Scraping Government Search Registers (with BeautifulSoup)
Sadly no wacky data analysis projects to report this month (it’s been busy), so instead I’m going to go through a little web scraping project I did recently for my workplace. (In Python this time, largely for the purposes of my own learning and development).
The mission: From this search register, generate a list of schools plus the schools’ website domain name.
Step 1: Scrape the school website domain name for a single school
(e.g. this school)
First, grab the html of the entire page:
url = "https://get-information-schools.service.gov.uk/Establishments/Establishment/Details/137377?searchQueryString=tok%3D8TjW1JHQ"
response = requests.get(url)
html = BeautifulSoup(response.content, 'html.parser')
Now, we need a way to pull out the school website from the html without extracting all the other elements on the page.

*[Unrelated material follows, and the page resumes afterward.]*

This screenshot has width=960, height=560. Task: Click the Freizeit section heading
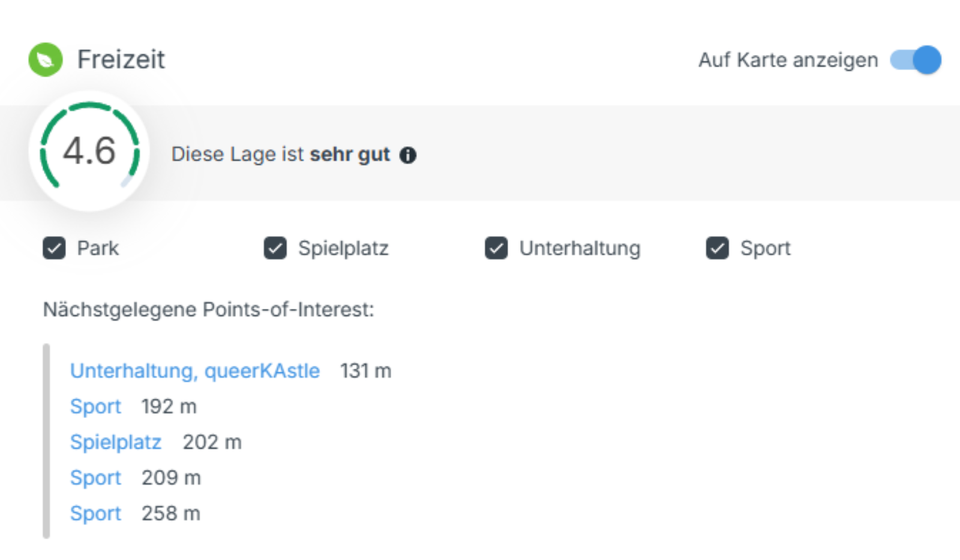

An inspection of the html on the page reveals that the web domain is located in a division with an id = “details-summary”. This division contains a list of terms, tagged with the <dt>
tag. Each list term is proceeded by a value, tagged with the <dd>
tag.
For instance, the school’s website has a <dt>
element that says ‘Website:’ and a <dd>
element that has the school website url in it, as an ‘href’ attribute:
Now, I could extract every element with a <dd>
tag, but then I’d end up with much more than I want, and I’d still need to come up with a reliable way to identify the element corresponding to the school website.
However, we can identify the correct element by using the corresponding <dt>
element (since we know that the school website is always preceded by a <dt>
element whose content will say ‘Website:’.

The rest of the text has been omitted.